[Data items]
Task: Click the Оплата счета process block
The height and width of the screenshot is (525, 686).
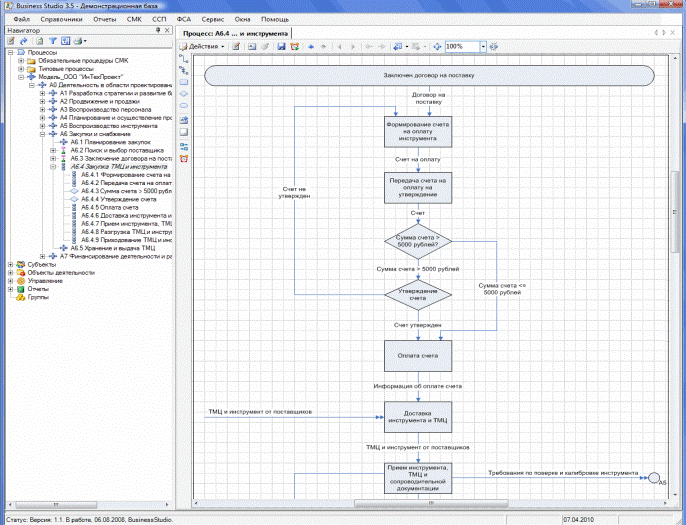Action: pos(418,353)
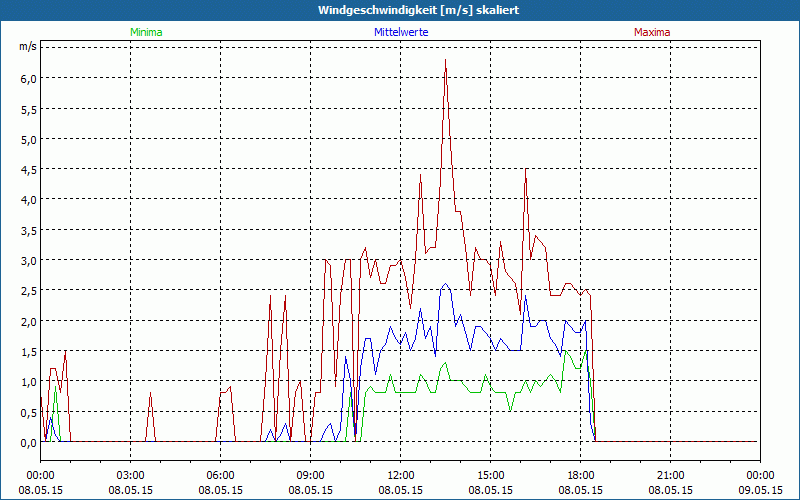The height and width of the screenshot is (500, 800).
Task: Click the 6,0 value on y-axis
Action: coord(29,79)
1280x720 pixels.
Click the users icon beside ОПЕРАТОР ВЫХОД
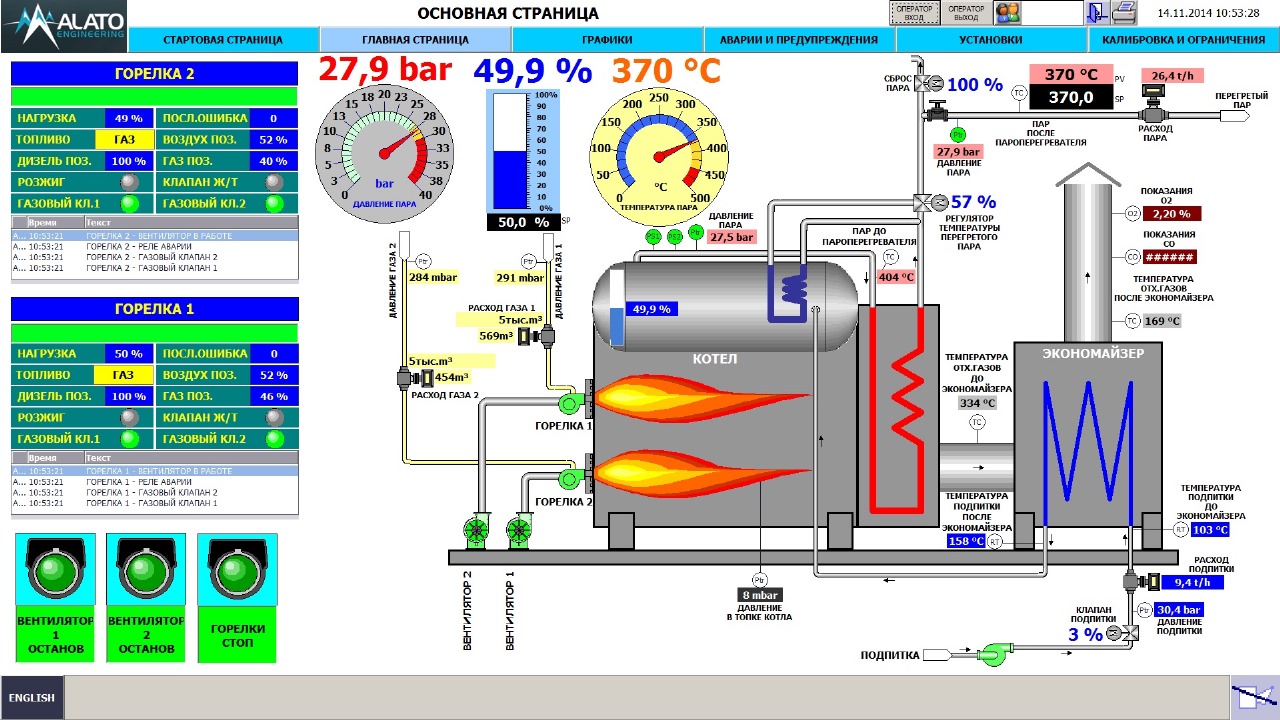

Brief → Reproduce all the entries above, switching "icon" to "button" and changing nothing else. Leave the pictures out.

Expected output →
Task: Click the Оплата счета process block
The height and width of the screenshot is (525, 686).
Action: pos(418,353)
The height and width of the screenshot is (500, 800).
Task: Click the 6,0 value on y-axis
Action: coord(29,79)
1280x720 pixels.
Click the users button beside ОПЕРАТОР ВЫХОД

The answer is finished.